Mrs Foster’s DUP deputy Nigel Dodds, who is also firmly in favour of Brexit, condemned Tony Blair’s suggestion that the peace process will be at risk as “irresponsible nonsense”.

At Westminster, the North Belfast MP called for a debate “to allow us time to debunk the nonsense being spoken today by the former prime minister Tony Blair about the peace process and the political process in Northern Ireland being under threat if we vote to leave the European Union”.

During the business statement in the House of Commons, Mr Dodds added: “Surely this is the most irresponsible talk that can be perpetuated in terms of Northern Ireland – very dangerous, destabilising and it should not be happening.”

Mr Dodds also told BBC Radio 4’s World At One that the two ex-premiers were engaging in “scaremongering”.

“I think it’s deeply disappointing. They know that the peace process in Northern Ireland has never been more stable.

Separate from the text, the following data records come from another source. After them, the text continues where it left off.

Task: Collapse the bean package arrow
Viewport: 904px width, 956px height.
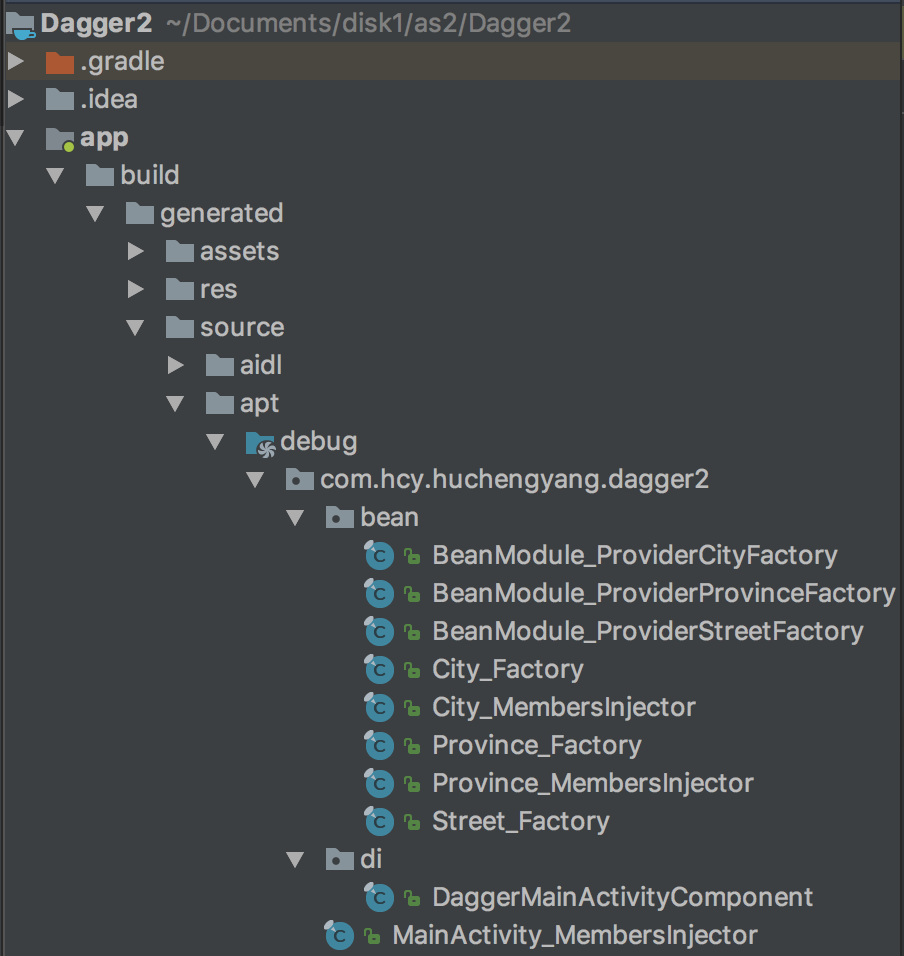Action: click(296, 518)
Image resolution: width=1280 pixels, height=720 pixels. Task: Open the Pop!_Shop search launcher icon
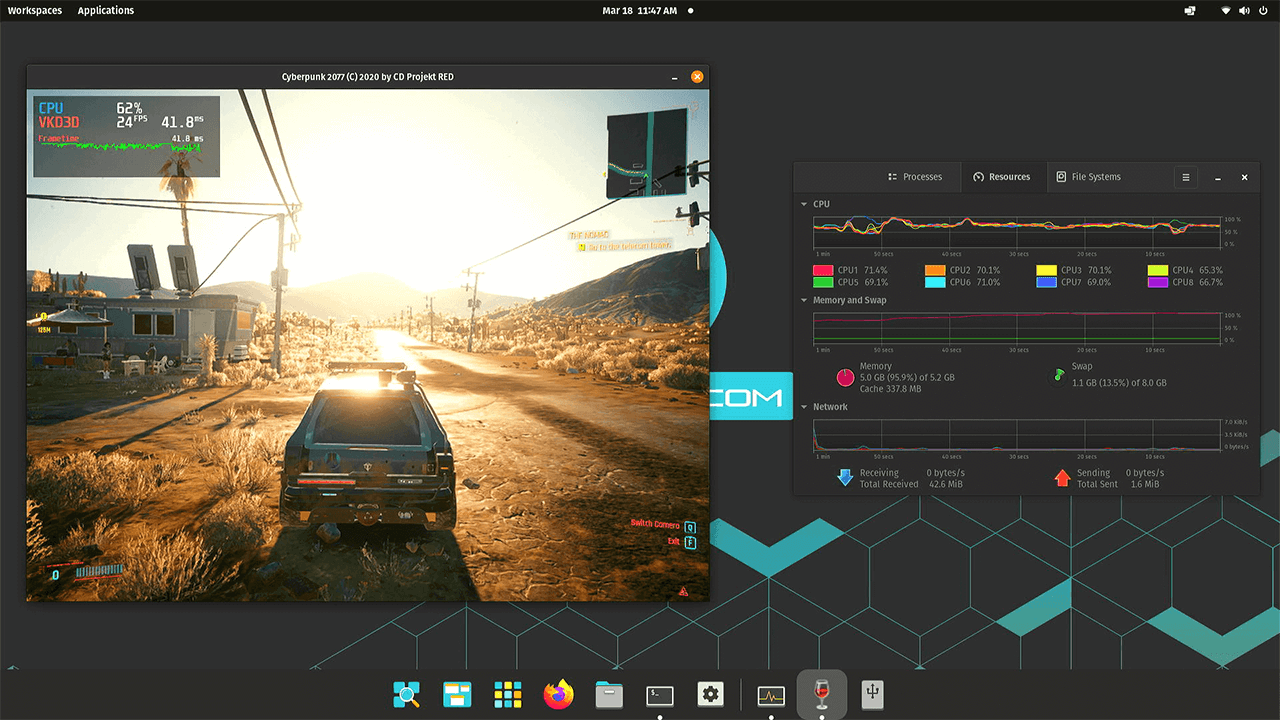click(x=406, y=694)
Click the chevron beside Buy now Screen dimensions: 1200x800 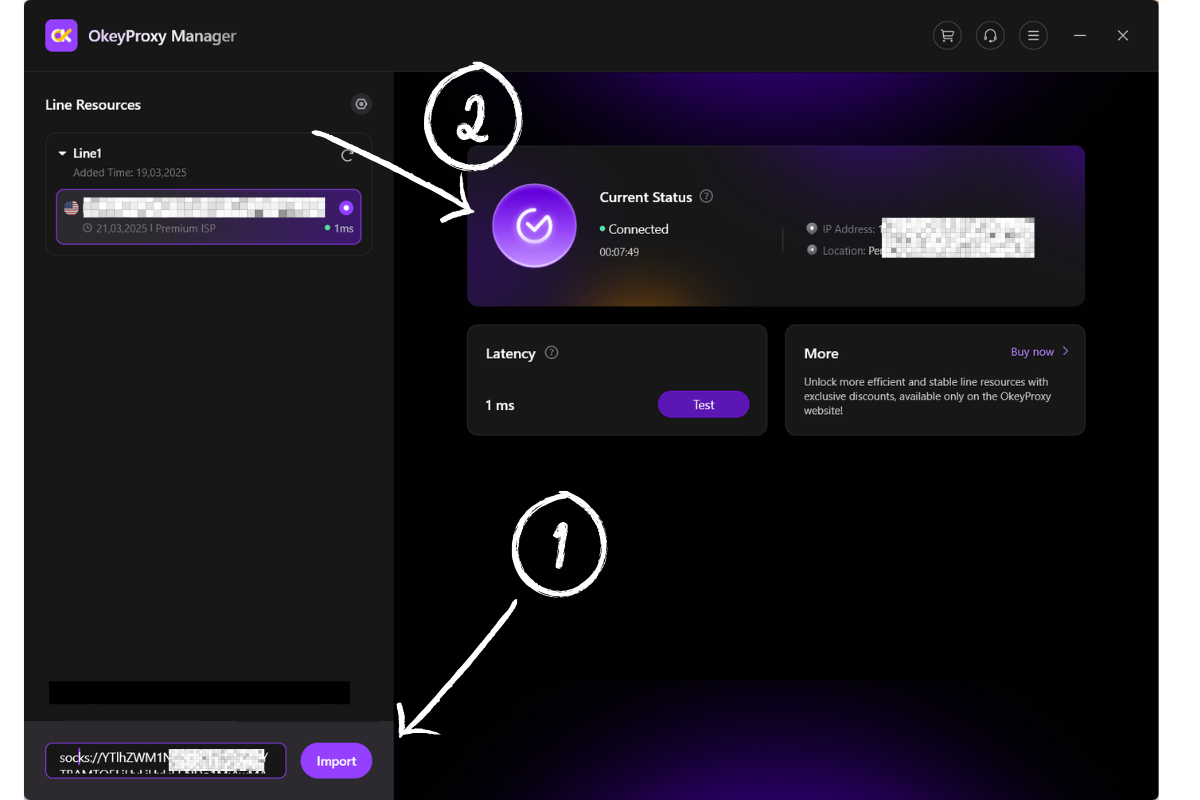[x=1066, y=352]
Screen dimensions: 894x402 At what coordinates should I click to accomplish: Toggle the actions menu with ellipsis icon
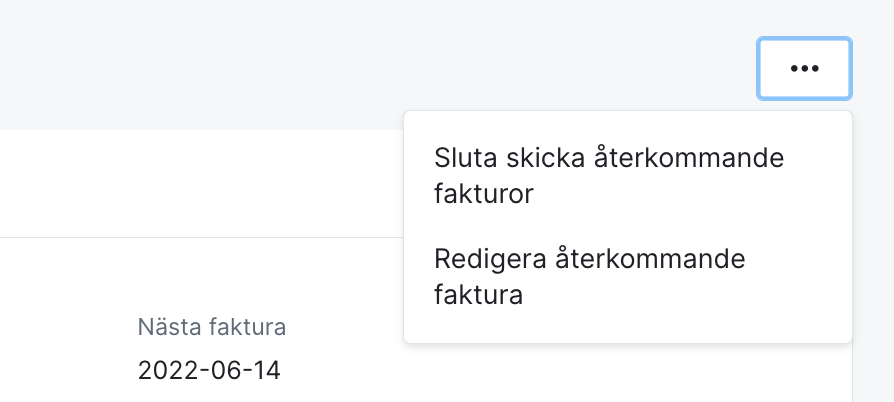tap(804, 69)
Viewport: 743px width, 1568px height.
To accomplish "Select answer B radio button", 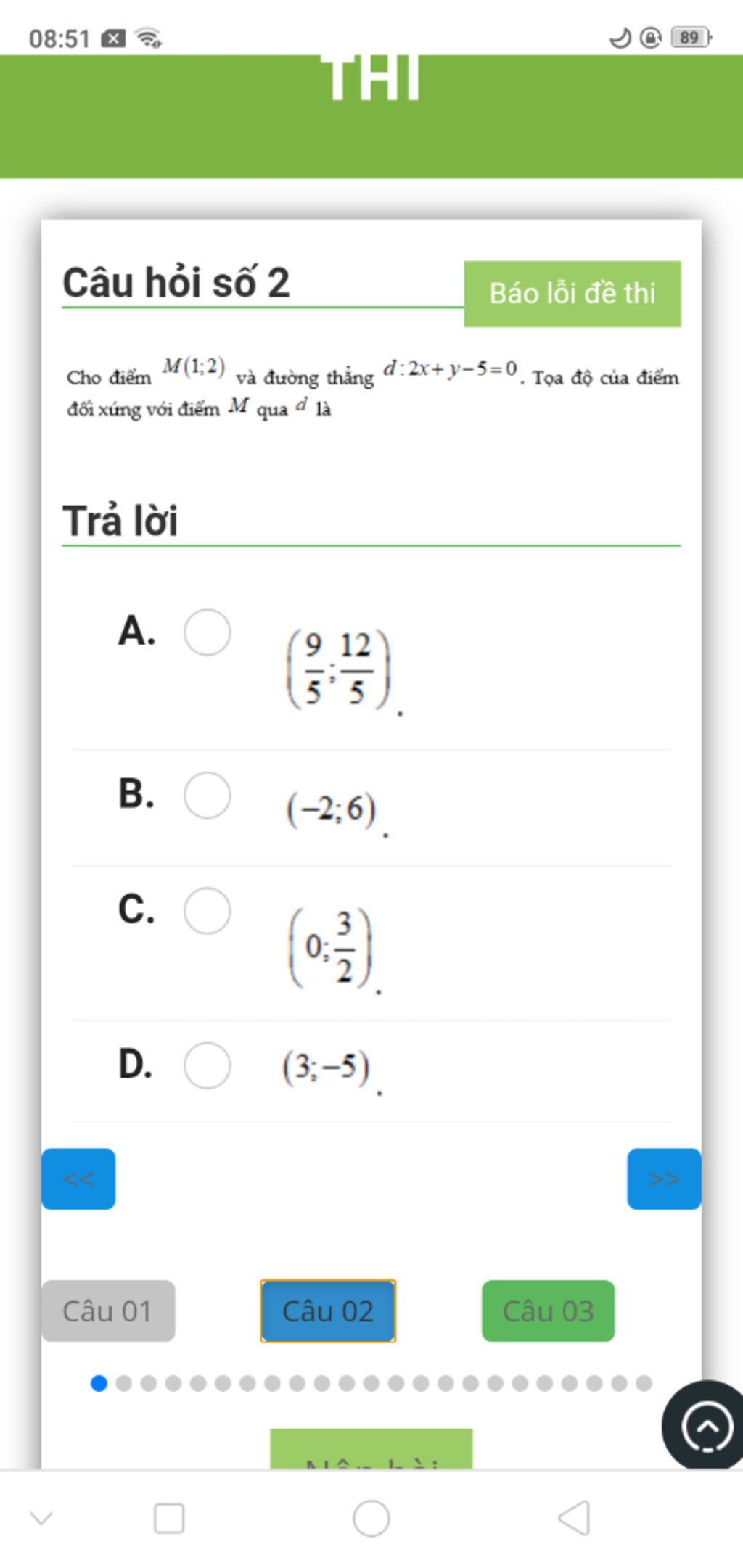I will tap(208, 795).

“They are devaluing their own legacy.”

There was further fierce criticism of Mr Major and Mr Blair from the Northern Ireland-born politician Kate Hoey, who said: “John Major and Tony Blair have joined a list of yesterday’s politicians determined to spread fear in Northern Ireland.”

Ms Hoey, who is MP for Vauxhall, is one of the most outspoken Labour Party politicians in favour of Brexit.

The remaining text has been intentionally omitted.